Sea-Fever Southern California correspondent Mia C. recently sent over a link to an Art of Manliness post about nautical language embedding itself in our modern lexicon like a Somali pirate boarding a Saudi tanker under the cover of darkness. (Three Sheets to the Wind: Nautical Slang in Common Usage November 9, 2010)
What troubled me most about the post was their manly “claim” that C.A.N.O.E., the Committee to Attribute a Nautical Origin to Everything, is a “tongue-in-cheek (and completely fictional) organization.” Next thing you know they’ll “claim” things about Santa Claus, the Easter Bunny and maybe even the Tooth Fairy.
Well, that’s ok, we’ll be happy to host and sponsor the next C.A.N.O.E. AGM at Sea-Fever blog world headquarters here in Mattapoisett.

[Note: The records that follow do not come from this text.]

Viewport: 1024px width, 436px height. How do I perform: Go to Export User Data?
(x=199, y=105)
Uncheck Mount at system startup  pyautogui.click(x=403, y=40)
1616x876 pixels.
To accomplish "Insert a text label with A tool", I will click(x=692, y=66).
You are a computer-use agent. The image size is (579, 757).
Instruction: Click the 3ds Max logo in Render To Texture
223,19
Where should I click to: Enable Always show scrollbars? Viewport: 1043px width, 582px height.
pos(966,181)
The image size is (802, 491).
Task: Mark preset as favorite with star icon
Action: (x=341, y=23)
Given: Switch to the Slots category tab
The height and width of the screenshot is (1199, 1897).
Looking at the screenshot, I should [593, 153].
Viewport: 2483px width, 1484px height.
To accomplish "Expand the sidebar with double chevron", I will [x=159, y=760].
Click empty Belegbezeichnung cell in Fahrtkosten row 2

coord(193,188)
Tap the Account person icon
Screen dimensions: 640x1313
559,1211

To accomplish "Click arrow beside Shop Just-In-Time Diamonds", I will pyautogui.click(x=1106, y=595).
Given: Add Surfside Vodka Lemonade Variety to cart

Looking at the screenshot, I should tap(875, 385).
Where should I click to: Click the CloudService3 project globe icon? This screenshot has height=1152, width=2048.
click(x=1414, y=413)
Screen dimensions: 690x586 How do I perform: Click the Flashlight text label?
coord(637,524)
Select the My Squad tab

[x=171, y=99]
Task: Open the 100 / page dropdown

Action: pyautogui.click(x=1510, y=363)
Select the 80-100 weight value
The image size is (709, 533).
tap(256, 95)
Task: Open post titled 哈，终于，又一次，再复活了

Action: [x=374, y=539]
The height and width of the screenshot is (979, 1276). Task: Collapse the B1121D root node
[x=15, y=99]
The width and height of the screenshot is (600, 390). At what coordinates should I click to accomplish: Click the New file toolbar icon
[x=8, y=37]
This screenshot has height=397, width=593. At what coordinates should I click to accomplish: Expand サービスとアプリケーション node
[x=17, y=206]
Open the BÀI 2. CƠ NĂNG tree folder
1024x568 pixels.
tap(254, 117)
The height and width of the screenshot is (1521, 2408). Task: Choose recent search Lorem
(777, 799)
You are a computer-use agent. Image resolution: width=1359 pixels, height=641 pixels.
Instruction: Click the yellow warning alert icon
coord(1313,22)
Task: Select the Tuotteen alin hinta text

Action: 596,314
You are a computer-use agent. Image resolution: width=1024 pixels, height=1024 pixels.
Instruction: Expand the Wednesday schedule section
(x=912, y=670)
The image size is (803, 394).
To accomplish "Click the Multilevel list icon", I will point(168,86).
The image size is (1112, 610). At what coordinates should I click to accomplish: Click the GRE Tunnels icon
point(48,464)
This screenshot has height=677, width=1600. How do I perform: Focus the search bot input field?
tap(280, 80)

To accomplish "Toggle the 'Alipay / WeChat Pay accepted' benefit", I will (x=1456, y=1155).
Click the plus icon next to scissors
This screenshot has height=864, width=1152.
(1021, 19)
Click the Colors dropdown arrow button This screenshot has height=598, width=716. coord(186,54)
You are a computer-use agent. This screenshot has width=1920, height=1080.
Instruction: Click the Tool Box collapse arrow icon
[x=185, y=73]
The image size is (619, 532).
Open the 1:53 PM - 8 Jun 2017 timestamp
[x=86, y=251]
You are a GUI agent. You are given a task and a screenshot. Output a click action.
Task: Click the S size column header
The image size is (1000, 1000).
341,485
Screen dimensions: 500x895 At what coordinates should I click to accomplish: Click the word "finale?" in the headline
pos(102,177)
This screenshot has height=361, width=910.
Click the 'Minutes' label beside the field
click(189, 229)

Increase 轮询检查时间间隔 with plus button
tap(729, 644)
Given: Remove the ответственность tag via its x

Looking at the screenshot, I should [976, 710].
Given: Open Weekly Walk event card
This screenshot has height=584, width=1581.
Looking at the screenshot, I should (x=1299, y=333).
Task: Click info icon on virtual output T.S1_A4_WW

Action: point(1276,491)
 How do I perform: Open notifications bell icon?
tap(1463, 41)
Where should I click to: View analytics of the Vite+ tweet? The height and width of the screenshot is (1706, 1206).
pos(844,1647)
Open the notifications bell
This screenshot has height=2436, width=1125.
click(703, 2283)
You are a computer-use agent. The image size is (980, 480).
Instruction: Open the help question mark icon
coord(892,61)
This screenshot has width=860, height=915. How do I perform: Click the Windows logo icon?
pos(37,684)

Back to the post. My favorite nautical phrase in the Art of Manliness post is “son of a gun” which was new to me.
What’s your favorite?
my favorite was one I didn’t see on the Art of Manliness page: “Pay the Devil,” meaning ‘apply caulk to the seam between planks on the outer hull of the ship (so that water doesn’t get in) https://www.phrases.org.uk/meanings/devil-to-pay.html
I still think the term is “sailing with free sheets or feed sheets” in or to the wind . Three makes no sense to me at all, discuss.
Perhaps the expression was overheard by a landlubber who mistook free for three,easy enough done!
Cheers all
Roscoe
Perhaps you heard “sailing with three sheets to the wind.” -which meant out of control or drunk to some people. Sheets refer to the ropes that held the sails down and if three of the four are gone- the ship is out of control.